Post by knpstr » Fri May 19, 2017 2:52 pm

avalpert wrote:
Earl Lemongrab wrote:
avalpert wrote:It may be the case that 100 year stock returns in Japan are positive - and it may remain true 100 years from now but the same cannot be said for Russian shareholders from 100 years ago (at least 100 years ago March). So, again, stocks do not always go up long term - there are no guarantees at all.

How did Imperial Russian bond holders do? You can't really count those kind of events into a rational evaluation of investing. I mean, we could have nuclear war or an asteroid strike too.


This is a picture perfect example of the biases that make humans really bad at incorporating tail-risk into their intuition.

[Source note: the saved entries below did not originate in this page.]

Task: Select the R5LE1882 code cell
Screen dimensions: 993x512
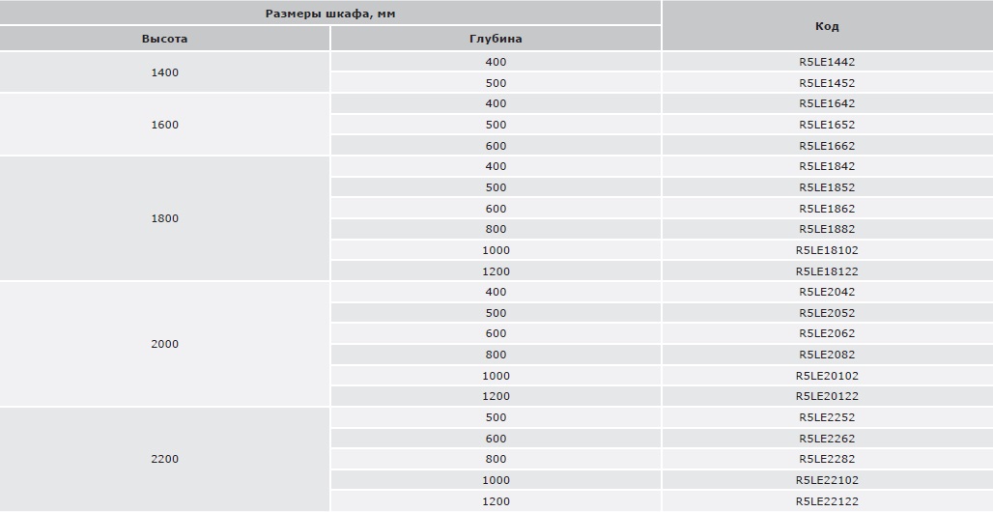Action: [827, 229]
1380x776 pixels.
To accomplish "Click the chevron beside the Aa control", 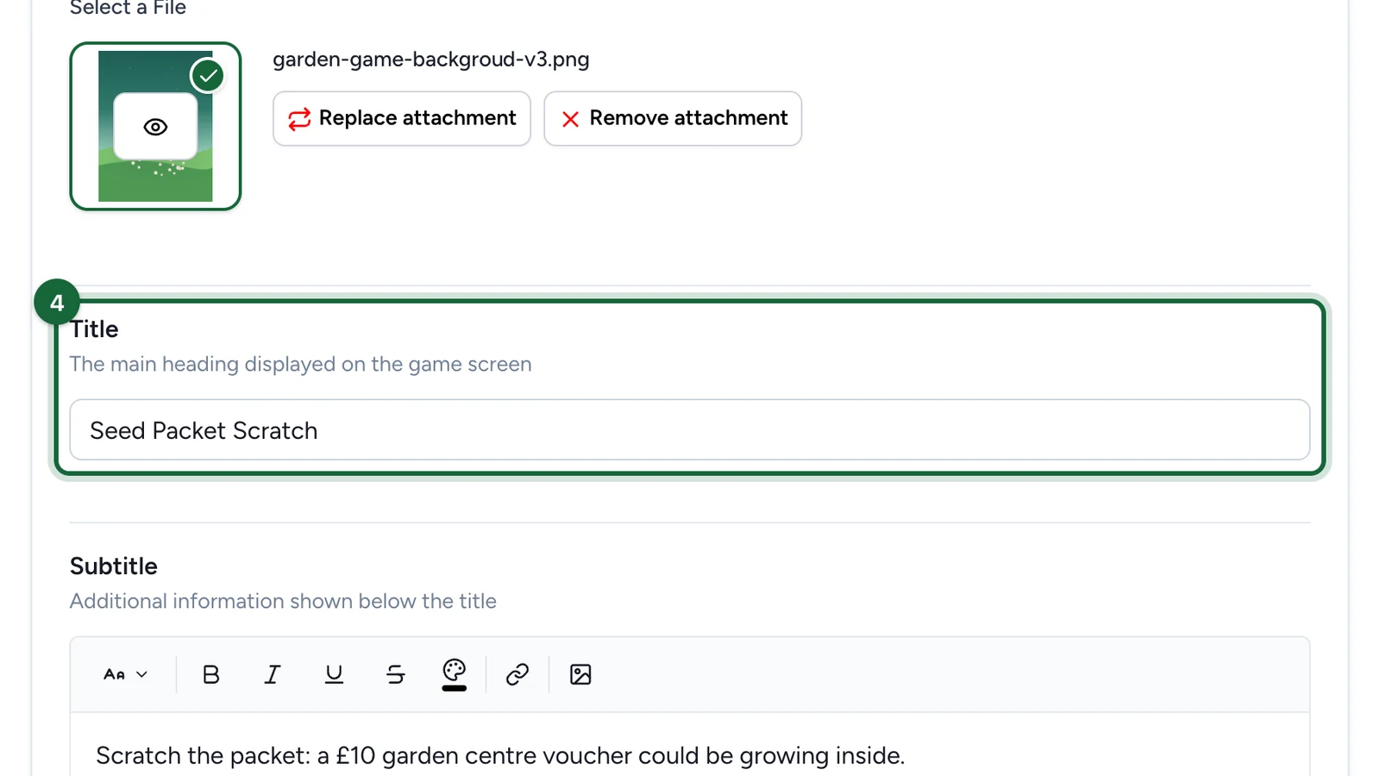I will click(x=142, y=674).
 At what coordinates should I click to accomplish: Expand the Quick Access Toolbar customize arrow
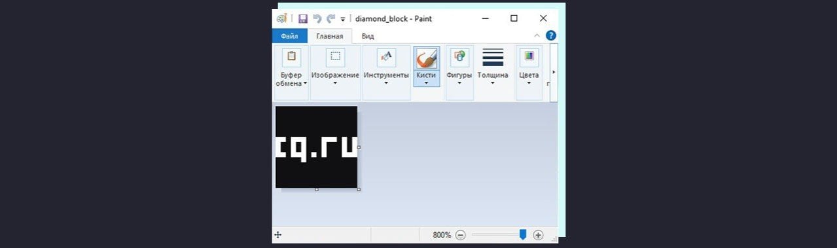point(343,19)
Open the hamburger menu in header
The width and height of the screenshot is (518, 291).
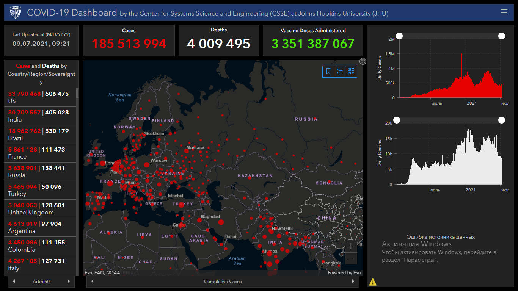[504, 13]
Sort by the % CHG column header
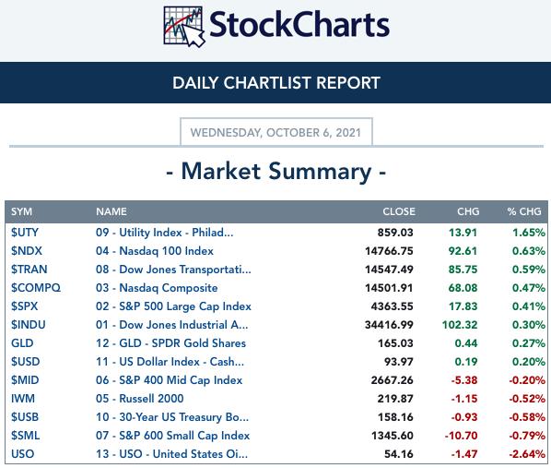 [524, 211]
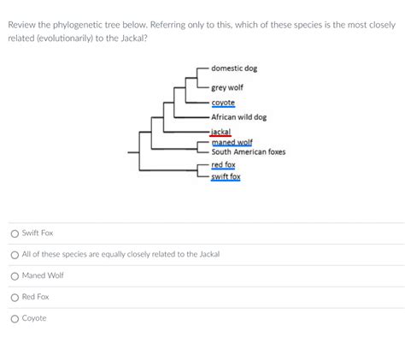
Task: Select the Coyote radio button
Action: point(15,319)
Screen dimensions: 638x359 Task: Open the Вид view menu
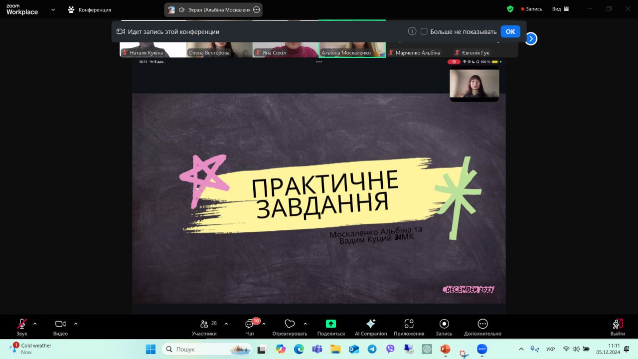pos(560,9)
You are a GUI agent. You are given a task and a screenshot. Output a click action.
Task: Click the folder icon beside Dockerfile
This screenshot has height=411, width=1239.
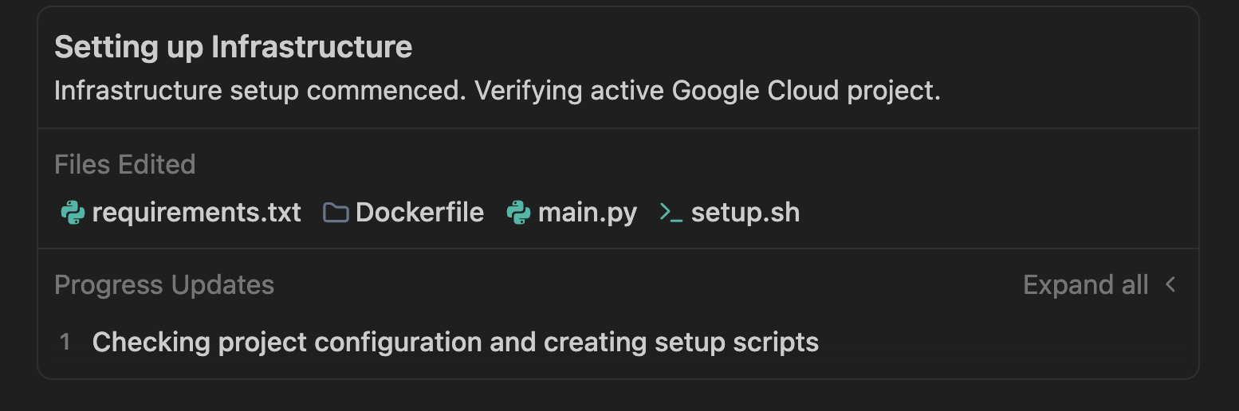click(336, 213)
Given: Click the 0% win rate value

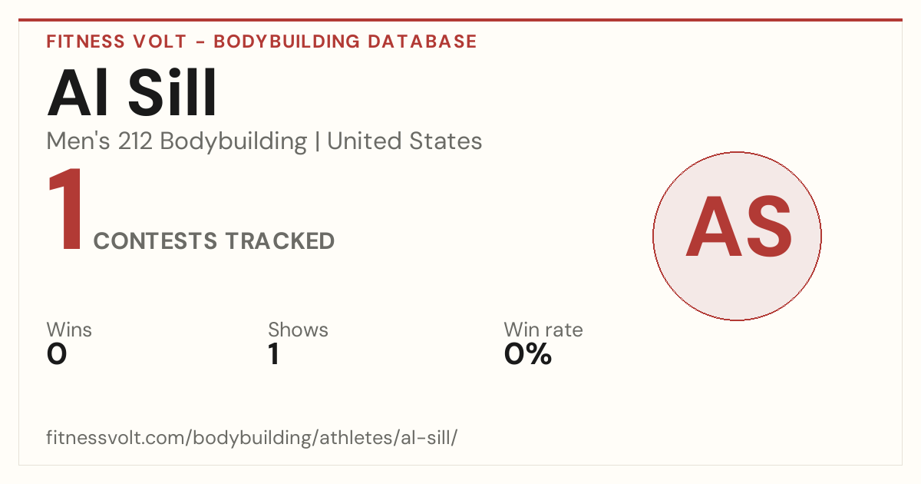Looking at the screenshot, I should pyautogui.click(x=528, y=354).
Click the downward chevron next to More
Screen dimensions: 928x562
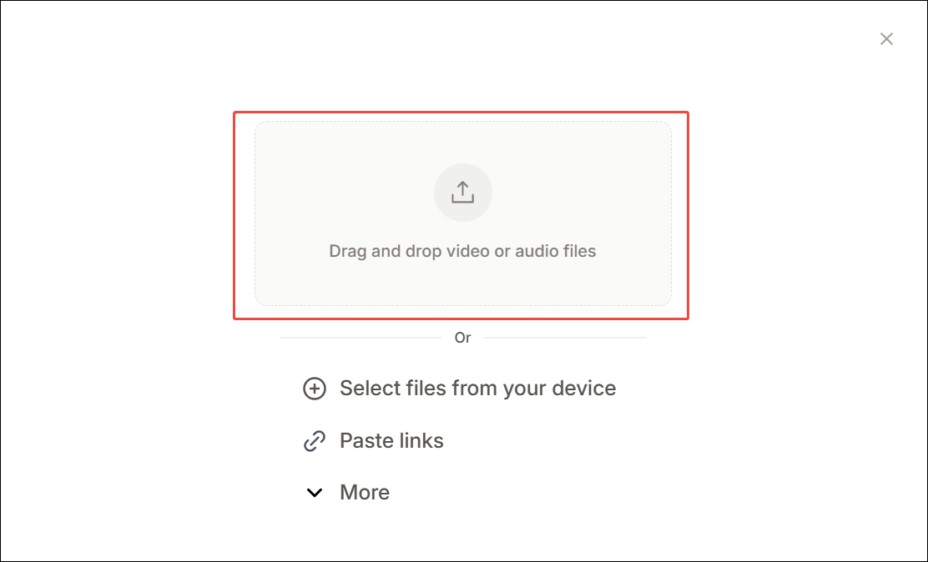click(314, 492)
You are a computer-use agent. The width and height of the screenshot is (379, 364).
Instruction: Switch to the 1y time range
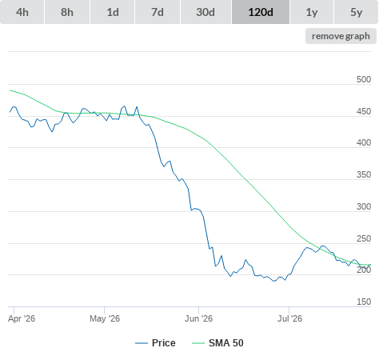[x=312, y=12]
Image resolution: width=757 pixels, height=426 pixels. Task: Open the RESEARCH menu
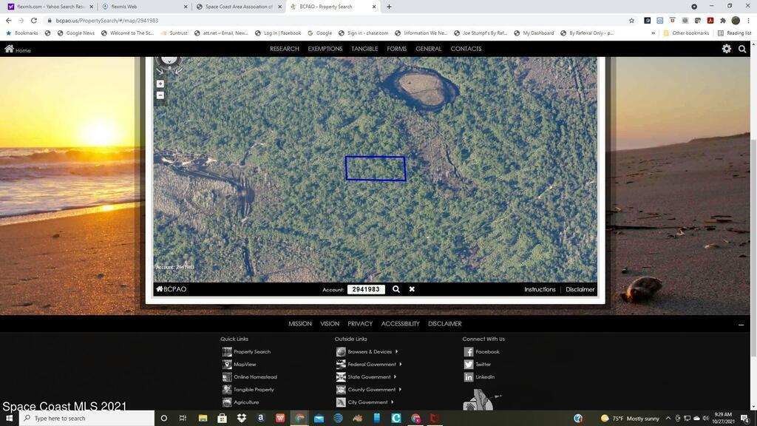pos(284,49)
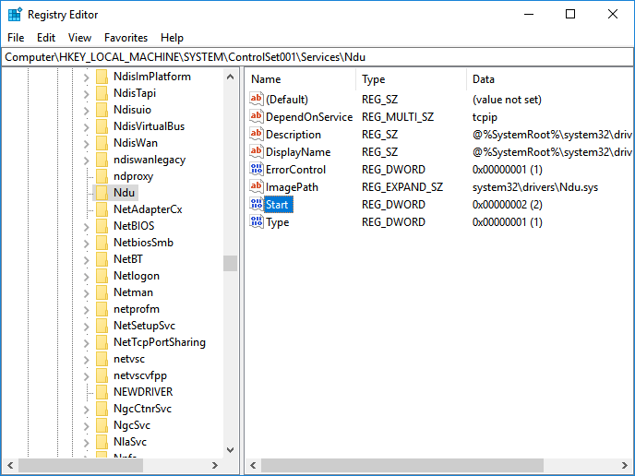Open the File menu
The height and width of the screenshot is (476, 635).
[x=16, y=38]
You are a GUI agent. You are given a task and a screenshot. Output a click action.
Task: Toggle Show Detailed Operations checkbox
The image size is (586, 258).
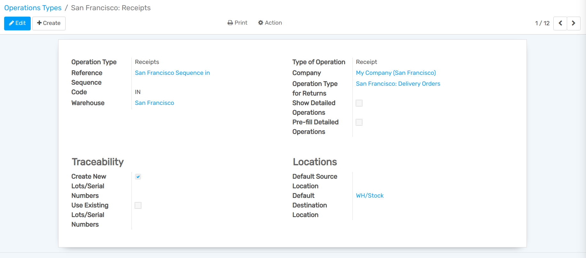pyautogui.click(x=359, y=103)
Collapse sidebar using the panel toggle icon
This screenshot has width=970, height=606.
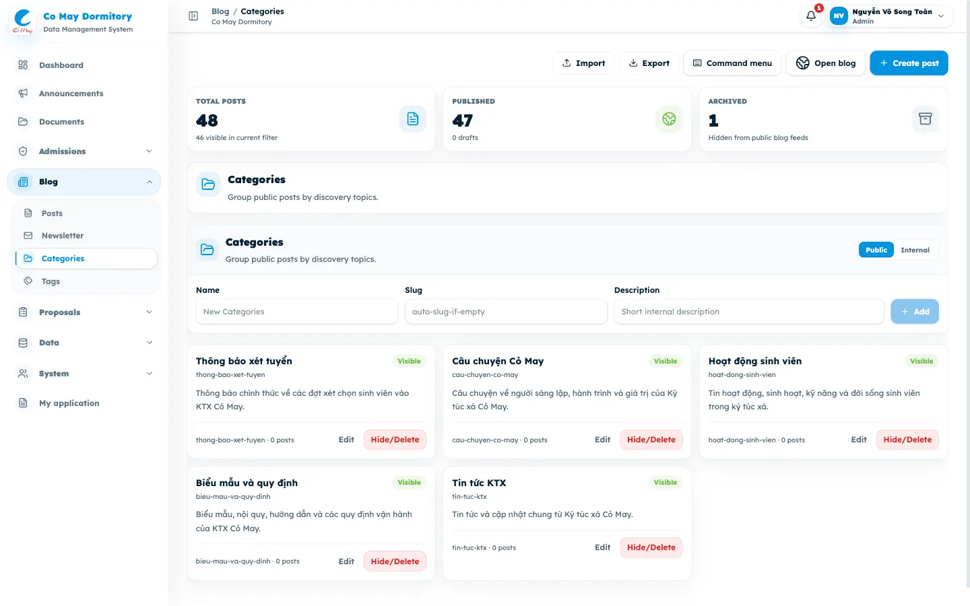193,16
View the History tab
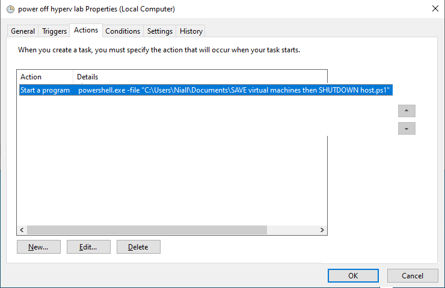This screenshot has height=288, width=445. click(x=191, y=31)
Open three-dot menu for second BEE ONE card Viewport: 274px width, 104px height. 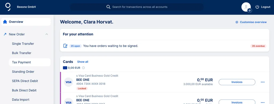click(263, 102)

Not only do we dismiss a real event that actually happened but it 'isn't even rational' to consider... sorry, the irrational thing ((and really textbook example of it)) is to not count those kinds of events - those aren't even black swan events, they aren't even hypothetical extremes, they are known possibilities that happened in humanities not that distant past.

So yeah, stocks always go up long term... except when they don't but those events don't count...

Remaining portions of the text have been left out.